HOW TO COMPLETE THIS TASK: Please filter the entries for the word "computer" and copy every line that has it.

────

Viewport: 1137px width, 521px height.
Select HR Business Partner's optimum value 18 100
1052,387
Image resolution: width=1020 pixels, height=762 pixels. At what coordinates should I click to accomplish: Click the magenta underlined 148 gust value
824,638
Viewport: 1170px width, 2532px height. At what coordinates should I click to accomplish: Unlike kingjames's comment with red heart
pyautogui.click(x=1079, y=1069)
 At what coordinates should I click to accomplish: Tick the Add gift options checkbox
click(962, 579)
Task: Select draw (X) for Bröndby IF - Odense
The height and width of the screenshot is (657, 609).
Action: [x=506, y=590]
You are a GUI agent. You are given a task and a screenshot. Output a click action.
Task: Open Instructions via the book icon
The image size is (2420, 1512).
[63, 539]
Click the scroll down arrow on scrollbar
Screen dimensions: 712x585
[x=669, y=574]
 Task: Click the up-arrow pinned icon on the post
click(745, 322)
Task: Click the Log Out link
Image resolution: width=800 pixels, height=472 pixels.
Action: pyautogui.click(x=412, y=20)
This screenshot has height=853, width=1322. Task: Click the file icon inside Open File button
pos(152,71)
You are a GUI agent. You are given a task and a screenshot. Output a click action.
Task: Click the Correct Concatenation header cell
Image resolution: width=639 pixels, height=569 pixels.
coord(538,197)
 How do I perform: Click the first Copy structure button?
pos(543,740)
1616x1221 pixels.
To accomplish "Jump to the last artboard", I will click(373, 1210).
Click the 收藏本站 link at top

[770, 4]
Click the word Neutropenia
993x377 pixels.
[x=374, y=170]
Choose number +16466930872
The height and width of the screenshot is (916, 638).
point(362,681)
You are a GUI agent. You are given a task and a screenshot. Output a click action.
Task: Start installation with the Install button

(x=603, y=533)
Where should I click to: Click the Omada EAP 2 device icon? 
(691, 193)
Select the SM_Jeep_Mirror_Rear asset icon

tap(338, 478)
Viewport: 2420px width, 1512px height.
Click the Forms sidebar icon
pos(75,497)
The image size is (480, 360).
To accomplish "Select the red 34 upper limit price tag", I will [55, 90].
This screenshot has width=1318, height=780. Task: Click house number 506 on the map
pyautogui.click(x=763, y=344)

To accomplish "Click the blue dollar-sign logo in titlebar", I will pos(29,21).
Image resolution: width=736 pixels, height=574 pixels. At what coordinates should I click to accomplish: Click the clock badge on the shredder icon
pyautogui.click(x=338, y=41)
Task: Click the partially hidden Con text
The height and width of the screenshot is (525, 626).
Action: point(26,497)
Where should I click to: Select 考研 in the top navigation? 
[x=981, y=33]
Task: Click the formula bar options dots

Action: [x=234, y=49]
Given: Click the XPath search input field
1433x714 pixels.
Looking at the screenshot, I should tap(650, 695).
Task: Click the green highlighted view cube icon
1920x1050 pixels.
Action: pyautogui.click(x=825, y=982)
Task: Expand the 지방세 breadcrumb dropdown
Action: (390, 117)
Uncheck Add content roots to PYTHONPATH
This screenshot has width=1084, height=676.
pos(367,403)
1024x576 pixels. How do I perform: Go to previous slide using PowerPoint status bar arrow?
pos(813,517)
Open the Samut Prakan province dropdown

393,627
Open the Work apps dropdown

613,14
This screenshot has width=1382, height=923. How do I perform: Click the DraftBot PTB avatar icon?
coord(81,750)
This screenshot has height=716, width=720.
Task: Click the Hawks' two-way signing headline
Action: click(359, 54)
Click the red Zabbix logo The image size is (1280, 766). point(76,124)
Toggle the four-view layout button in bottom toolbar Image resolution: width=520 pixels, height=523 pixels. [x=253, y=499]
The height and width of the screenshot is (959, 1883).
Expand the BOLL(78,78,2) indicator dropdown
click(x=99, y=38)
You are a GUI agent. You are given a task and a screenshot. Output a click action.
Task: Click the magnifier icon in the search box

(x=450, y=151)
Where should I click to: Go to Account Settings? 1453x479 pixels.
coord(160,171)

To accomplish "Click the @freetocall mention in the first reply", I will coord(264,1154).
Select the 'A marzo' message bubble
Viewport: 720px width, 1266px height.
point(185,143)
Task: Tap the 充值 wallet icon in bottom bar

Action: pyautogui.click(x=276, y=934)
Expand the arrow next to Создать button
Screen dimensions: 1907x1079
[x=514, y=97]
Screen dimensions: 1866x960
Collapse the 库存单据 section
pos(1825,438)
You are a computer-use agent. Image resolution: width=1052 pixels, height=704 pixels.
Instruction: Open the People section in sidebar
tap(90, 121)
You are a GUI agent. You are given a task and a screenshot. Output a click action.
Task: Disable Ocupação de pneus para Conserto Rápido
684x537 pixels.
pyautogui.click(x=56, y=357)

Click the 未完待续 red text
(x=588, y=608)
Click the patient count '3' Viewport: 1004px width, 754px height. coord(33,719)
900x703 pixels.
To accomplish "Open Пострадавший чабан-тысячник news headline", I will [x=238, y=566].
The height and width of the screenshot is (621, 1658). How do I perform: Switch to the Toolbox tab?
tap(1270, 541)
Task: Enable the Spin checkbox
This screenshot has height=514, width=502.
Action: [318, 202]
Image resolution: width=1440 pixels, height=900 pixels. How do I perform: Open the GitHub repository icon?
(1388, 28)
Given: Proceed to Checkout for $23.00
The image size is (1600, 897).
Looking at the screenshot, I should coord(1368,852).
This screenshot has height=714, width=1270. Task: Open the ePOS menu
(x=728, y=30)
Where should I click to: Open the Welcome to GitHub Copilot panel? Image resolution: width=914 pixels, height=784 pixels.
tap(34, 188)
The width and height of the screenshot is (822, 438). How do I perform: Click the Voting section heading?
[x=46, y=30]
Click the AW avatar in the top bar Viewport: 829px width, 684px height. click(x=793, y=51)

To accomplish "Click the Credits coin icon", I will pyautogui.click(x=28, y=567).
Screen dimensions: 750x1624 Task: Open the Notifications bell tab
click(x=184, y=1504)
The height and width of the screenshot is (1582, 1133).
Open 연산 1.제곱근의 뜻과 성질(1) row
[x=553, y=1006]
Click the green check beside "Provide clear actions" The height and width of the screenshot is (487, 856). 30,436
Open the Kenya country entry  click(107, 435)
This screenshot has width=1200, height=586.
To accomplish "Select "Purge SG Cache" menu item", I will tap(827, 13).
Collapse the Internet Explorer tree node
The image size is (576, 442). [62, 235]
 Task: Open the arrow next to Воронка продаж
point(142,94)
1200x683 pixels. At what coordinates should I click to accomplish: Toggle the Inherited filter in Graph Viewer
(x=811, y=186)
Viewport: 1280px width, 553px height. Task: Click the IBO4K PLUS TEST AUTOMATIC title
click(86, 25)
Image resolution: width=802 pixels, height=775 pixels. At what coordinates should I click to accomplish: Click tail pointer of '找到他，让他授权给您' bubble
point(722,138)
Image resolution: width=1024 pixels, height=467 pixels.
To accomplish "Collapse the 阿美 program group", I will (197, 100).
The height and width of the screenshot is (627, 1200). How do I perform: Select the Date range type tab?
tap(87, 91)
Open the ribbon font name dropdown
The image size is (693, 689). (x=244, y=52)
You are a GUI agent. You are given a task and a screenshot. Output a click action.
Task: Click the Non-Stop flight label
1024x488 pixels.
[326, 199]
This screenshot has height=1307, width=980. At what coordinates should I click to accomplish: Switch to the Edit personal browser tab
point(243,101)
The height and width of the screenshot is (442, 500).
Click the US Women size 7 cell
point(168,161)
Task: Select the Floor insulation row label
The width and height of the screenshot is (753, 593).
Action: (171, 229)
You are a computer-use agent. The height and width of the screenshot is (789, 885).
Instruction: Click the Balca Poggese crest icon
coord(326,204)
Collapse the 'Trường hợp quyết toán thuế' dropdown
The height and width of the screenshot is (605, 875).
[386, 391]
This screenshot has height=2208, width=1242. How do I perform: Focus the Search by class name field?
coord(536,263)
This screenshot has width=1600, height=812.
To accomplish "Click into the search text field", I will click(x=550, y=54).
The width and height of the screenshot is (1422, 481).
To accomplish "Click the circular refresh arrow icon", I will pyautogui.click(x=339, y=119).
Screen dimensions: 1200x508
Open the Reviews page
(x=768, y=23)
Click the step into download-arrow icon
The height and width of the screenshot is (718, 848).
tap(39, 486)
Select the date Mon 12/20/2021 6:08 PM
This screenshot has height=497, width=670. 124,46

────

RESULT FOR THIS EXERCISE:
You are a computer-use agent. Image resolution: width=1052 pixels, height=704 pixels.
You are a computer-use agent. The height and width of the screenshot is (789, 885).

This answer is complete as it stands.